Nationwide, protesters rally against the fight on terror. Others remain true to the president. But even in south Georgia, opinions vary greatly.

"We should pull our troops back now because the war should be completely over with," says Shadia Fountain.

"We just need to leave them alone and let them do their job over there," says Melba Coffman.

But some critics argue it's a job that just can't be done. And that the war has become only a death sentence for troops.

"You can't really change people's opinions. You're just using people to basically go over there and get killed for no reason," says Shadia Fountain.

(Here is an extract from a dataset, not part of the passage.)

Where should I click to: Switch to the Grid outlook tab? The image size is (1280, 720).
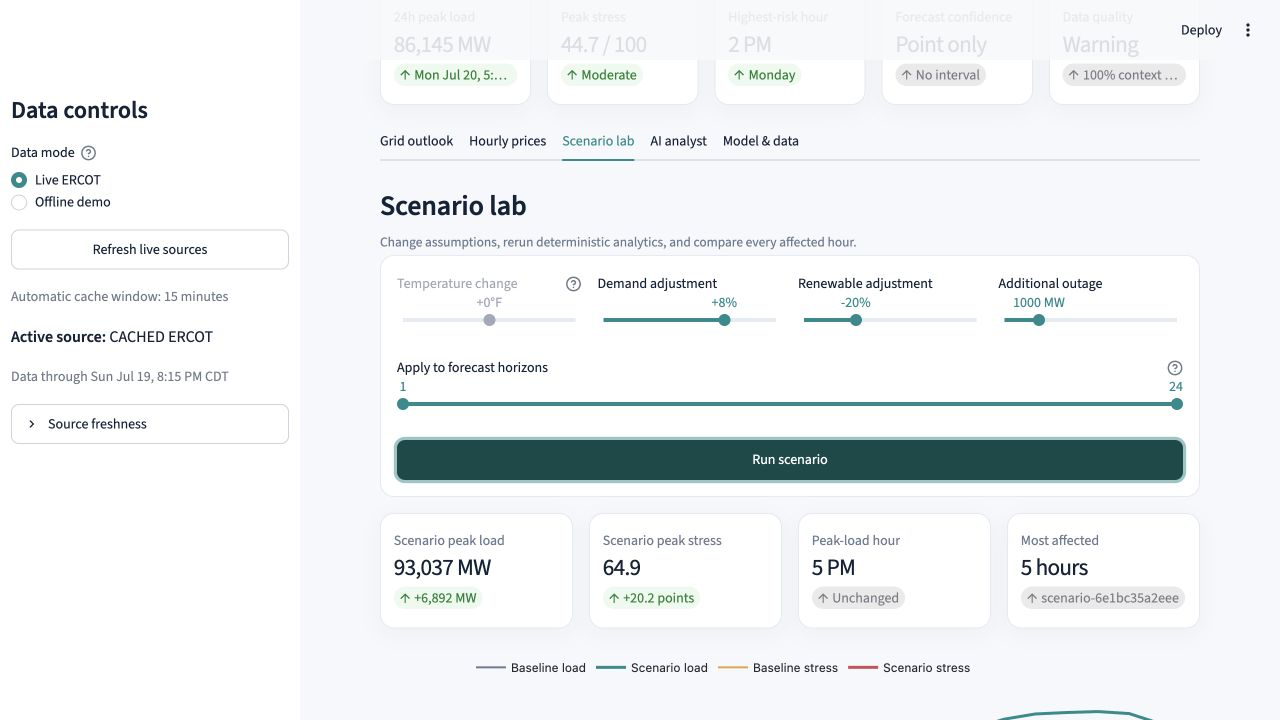(x=416, y=141)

World War Two Veteran Jack Clay disagrees. "It would be a mistake to pull everything out right now. There has be some type of control," says Clay.

"I think we probably need to send more troops over there in order to get the infrastructure needed," he says.

The army veteran backs Bush's plan to send thousands more troops to fight in Iraq. Abandoning the war he says, would only endanger the U.S. "We can win the war, but as soon as we pull out, it's going to be chaos again," says Clay.

Other south Georgians say chaos is here in our own country. And it's time for the U.S. to re-examine its priorities.

"The government should really concentrate on the country itself first, like people are losing jobs, inflation, prices of gas," says Eddy Gupta.

Critics claim you just can't bring order to a country that refuses change. "You cannot tell other people how to live their lives or anything like that," says Eddy Gupta.

Still some south Georgians remain hopeful. "Freedom isn't free.  Is any war able to be won if we don't try?" says Melba Coffman.

Congress is considering a funding bill with a withdrawal deadline attached to it but president Bush says he would veto it.